Document extract -
>>>>

The race committee shared the instructions and gave a reminder about safety gear and the need to be sure everything was right on your boat before heading out. It was a grim reminder of the events the day before. Folks all nodded; a few who hadn’t heard the news gasped, and then we went to race.

At the marina we had formed a raft of about 12 boats jammed into the space allotted for 5, so it took some time for the raft to break up and get out of the marina. Because of our great results the day before, we were the second last boat out of the raft. One of the boats leaving the marina ahead of us got stuck in the channel and held things up a little longer. Sometime between the skippers meeting and the raft breaking up, the rain front arrived.

At first the rain was falling nearly straight down, but it didn’t take long for it to start slanting, and the wind continued to build. It was the sort of strong, steady breeze that Lake Simcoe is famous for not having. It was perfect for racing sailboats.

In a repeat performance of Saturday’s pre-start, we headed for the wrong spot on the lake looking for the start line, and then found it just in time to start with the fleet. Judi set the timer, and we got our position set. We were going to be early to the line, so we pulled a donut, and got positioned. Icarus, who we were sailing against, came around us as we circled. I’m not sure what he was doing, but he went to the back of the fleet before turning back to the line.

<<<<

Assigned task 1 - Quote the sailing passage between "The race committee" and "rain front arrived.", inclusive.
Assigned task 2 - In the sailing passage, about how many boats formed the raft at the marina?

Material shown -
>>>>

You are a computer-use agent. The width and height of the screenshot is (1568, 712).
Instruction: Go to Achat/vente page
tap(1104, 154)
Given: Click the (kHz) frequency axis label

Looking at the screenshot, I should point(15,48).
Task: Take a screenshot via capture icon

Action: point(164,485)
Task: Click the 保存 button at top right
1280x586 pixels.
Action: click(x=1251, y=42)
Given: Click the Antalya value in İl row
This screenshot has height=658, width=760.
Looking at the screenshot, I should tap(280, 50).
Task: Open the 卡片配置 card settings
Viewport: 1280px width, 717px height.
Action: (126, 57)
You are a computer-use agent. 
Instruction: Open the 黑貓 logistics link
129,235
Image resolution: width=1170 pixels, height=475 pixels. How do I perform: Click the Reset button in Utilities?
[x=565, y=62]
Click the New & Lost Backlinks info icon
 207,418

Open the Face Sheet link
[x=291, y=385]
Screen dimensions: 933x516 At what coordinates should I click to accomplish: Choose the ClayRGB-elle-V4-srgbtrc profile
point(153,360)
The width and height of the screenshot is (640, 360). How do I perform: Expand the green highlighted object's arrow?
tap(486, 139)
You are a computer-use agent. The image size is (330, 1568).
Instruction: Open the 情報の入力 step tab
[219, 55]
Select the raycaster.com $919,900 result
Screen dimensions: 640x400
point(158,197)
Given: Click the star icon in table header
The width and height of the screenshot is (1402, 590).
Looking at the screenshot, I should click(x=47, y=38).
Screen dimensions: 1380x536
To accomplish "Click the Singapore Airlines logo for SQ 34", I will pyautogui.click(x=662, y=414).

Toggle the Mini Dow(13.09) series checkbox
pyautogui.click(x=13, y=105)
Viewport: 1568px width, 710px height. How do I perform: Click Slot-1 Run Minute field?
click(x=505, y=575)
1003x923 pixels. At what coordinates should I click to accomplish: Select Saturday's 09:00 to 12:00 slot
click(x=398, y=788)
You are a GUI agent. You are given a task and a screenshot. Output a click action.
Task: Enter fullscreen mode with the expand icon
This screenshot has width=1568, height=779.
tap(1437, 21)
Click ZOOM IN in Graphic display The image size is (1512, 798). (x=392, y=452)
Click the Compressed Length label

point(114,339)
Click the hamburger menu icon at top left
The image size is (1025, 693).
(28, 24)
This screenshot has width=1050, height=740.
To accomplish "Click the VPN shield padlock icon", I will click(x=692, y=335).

<<<<

Result 1 -
The race committee shared the instructions and gave a reminder about safety gear and the need to be sure everything was right on your boat before heading out. It was a grim reminder of the events the day before. Folks all nodded; a few who hadn’t heard the news gasped, and then we went to race.

At the marina we had formed a raft of about 12 boats jammed into the space allotted for 5, so it took some time for the raft to break up and get out of the marina. Because of our great results the day before, we were the second last boat out of the raft. One of the boats leaving the marina ahead of us got stuck in the channel and held things up a little longer. Sometime between the skippers meeting and the raft breaking up, the rain front arrived.

Result 2 - About 12 boats.